* **Required work**: Find the line that contains "Image resolution: width=544"; please output it and each line after it, exactly as shown, up to the end of the entries below, skipping pictures.

* **Provided data**:
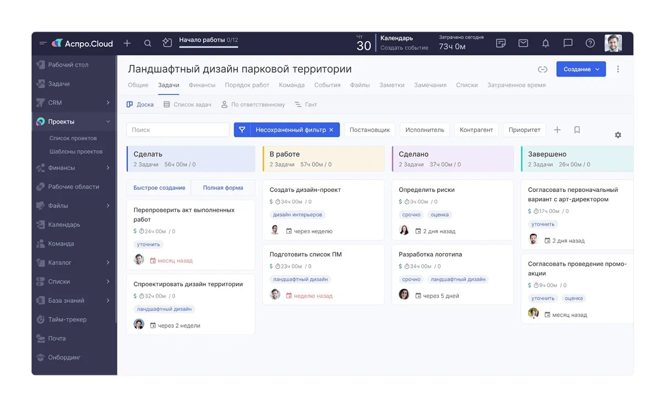Viewport: 665px width, 407px height.
Task: Toggle the sidebar with hamburger menu icon
Action: (43, 43)
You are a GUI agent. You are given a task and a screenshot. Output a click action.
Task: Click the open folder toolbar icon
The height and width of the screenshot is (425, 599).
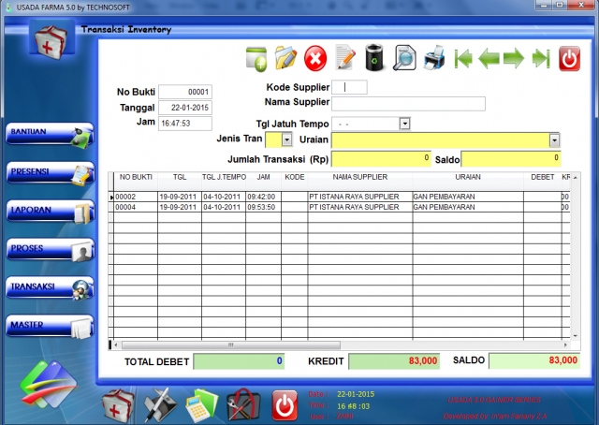[x=285, y=59]
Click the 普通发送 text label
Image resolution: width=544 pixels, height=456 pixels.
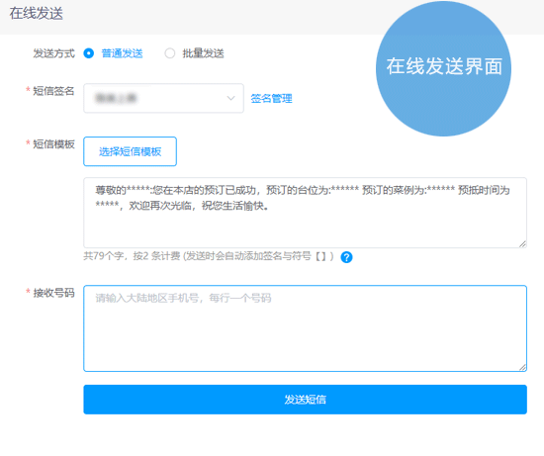[122, 53]
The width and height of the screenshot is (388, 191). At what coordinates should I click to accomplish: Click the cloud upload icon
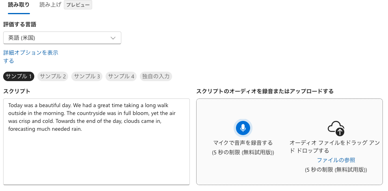tap(336, 128)
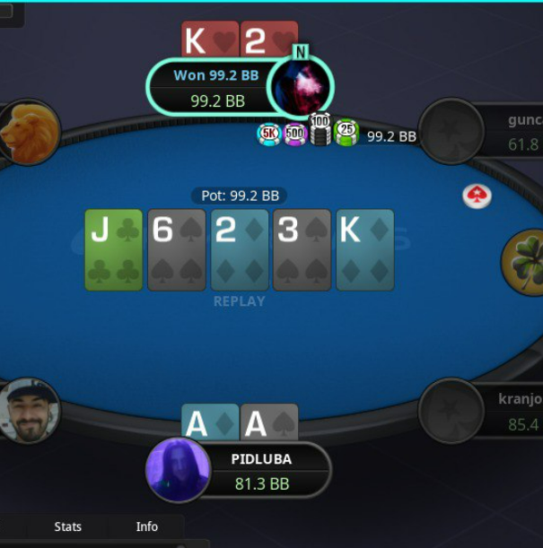Click the purple 500 chip
This screenshot has width=543, height=548.
(294, 135)
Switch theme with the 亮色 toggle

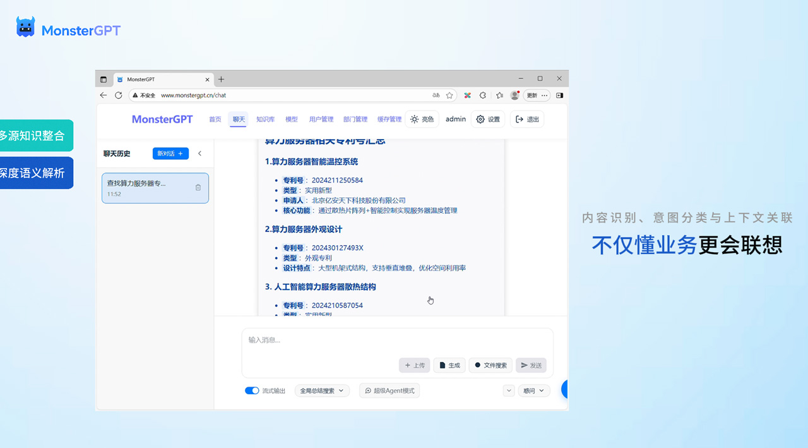tap(422, 119)
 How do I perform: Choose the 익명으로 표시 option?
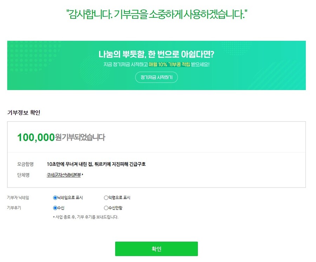(106, 198)
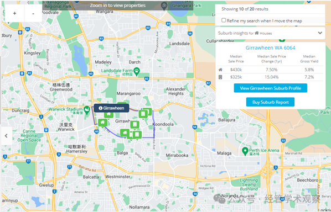The width and height of the screenshot is (331, 212).
Task: Click the Zoom in to view properties banner
Action: [117, 6]
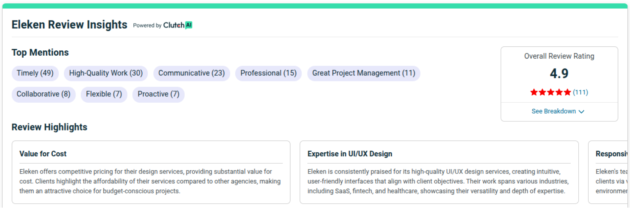The height and width of the screenshot is (208, 630).
Task: Open the See Breakdown rating link
Action: click(554, 111)
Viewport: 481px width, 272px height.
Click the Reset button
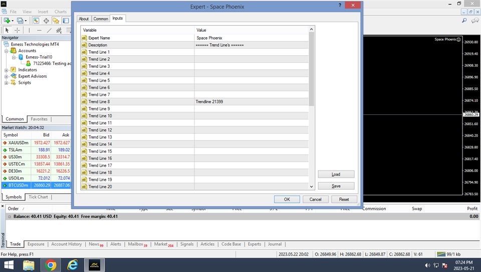click(x=344, y=199)
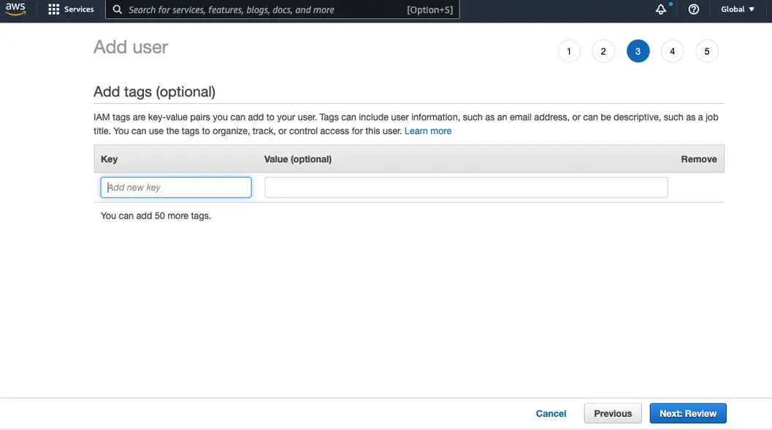
Task: Click the AWS logo home icon
Action: (15, 10)
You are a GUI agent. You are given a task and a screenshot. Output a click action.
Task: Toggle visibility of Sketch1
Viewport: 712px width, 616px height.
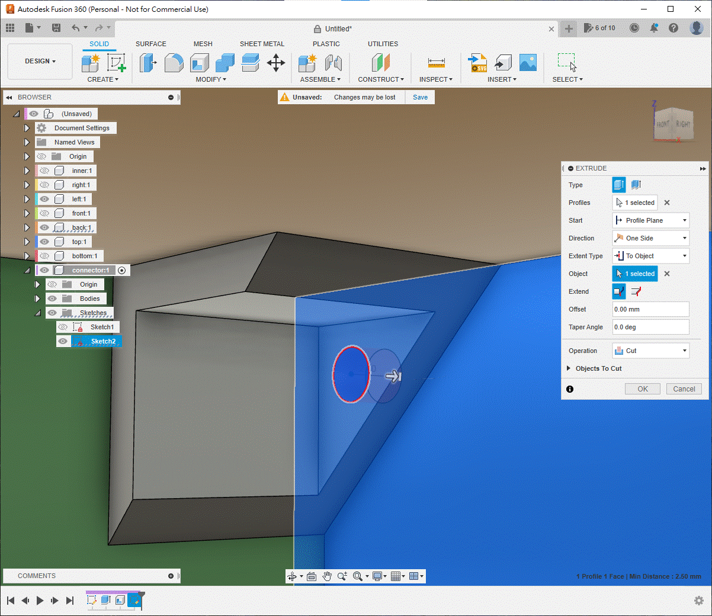[63, 327]
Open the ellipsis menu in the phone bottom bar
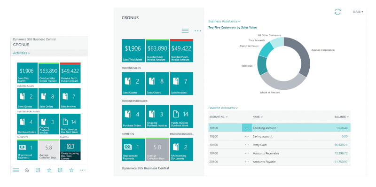Image resolution: width=376 pixels, height=187 pixels. (83, 170)
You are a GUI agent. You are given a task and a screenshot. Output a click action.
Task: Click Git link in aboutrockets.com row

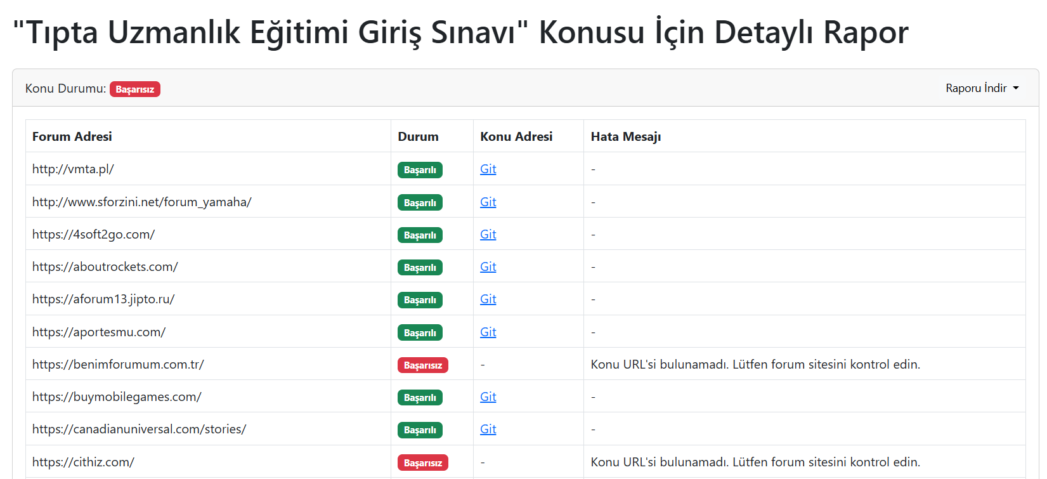488,267
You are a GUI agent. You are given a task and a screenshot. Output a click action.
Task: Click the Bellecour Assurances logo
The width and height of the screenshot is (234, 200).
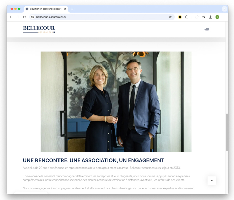(39, 29)
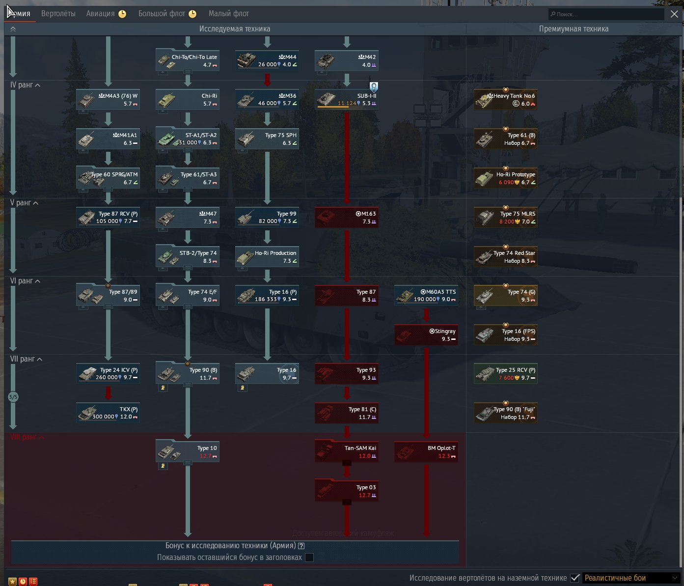Viewport: 684px width, 586px height.
Task: Collapse tree with double chevron at top-left
Action: (13, 29)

* **Response below**:
Image resolution: width=544 pixels, height=456 pixels.
[122, 53]
The width and height of the screenshot is (388, 191). At what coordinates should I click to accomplish: Click the cloud upload icon
tap(336, 128)
Click the purple 500 chip
This screenshot has width=543, height=548.
(294, 135)
Switch theme with the 亮色 toggle

tap(422, 119)
 How do I perform: Choose the 익명으로 표시 option?
(106, 198)
The width and height of the screenshot is (331, 212).
Task: Click the Zoom in to view properties banner
Action: [117, 6]
The height and width of the screenshot is (208, 630).
Task: Open the See Breakdown rating link
Action: click(554, 111)
Viewport: 481px width, 272px height.
Click the Reset button
click(x=344, y=199)
Task: Click the AWS logo home icon
Action: (15, 10)
You are a GUI agent. You are given a task and a screenshot. Output a click action.
Task: Toggle visibility of Sketch1
Viewport: 712px width, 616px height.
[63, 327]
Open the ellipsis menu in the phone bottom bar
Image resolution: width=376 pixels, height=187 pixels. (83, 170)
You are a GUI agent. You are given a task and a screenshot. Output a click action.
Task: Click Git link in aboutrockets.com row

488,267
You are a GUI agent. You are given a task and a screenshot. Output a click action.
Task: Click the Bellecour Assurances logo
The width and height of the screenshot is (234, 200).
(39, 29)
Viewport: 684px width, 586px height.
Task: Collapse tree with double chevron at top-left
Action: (13, 29)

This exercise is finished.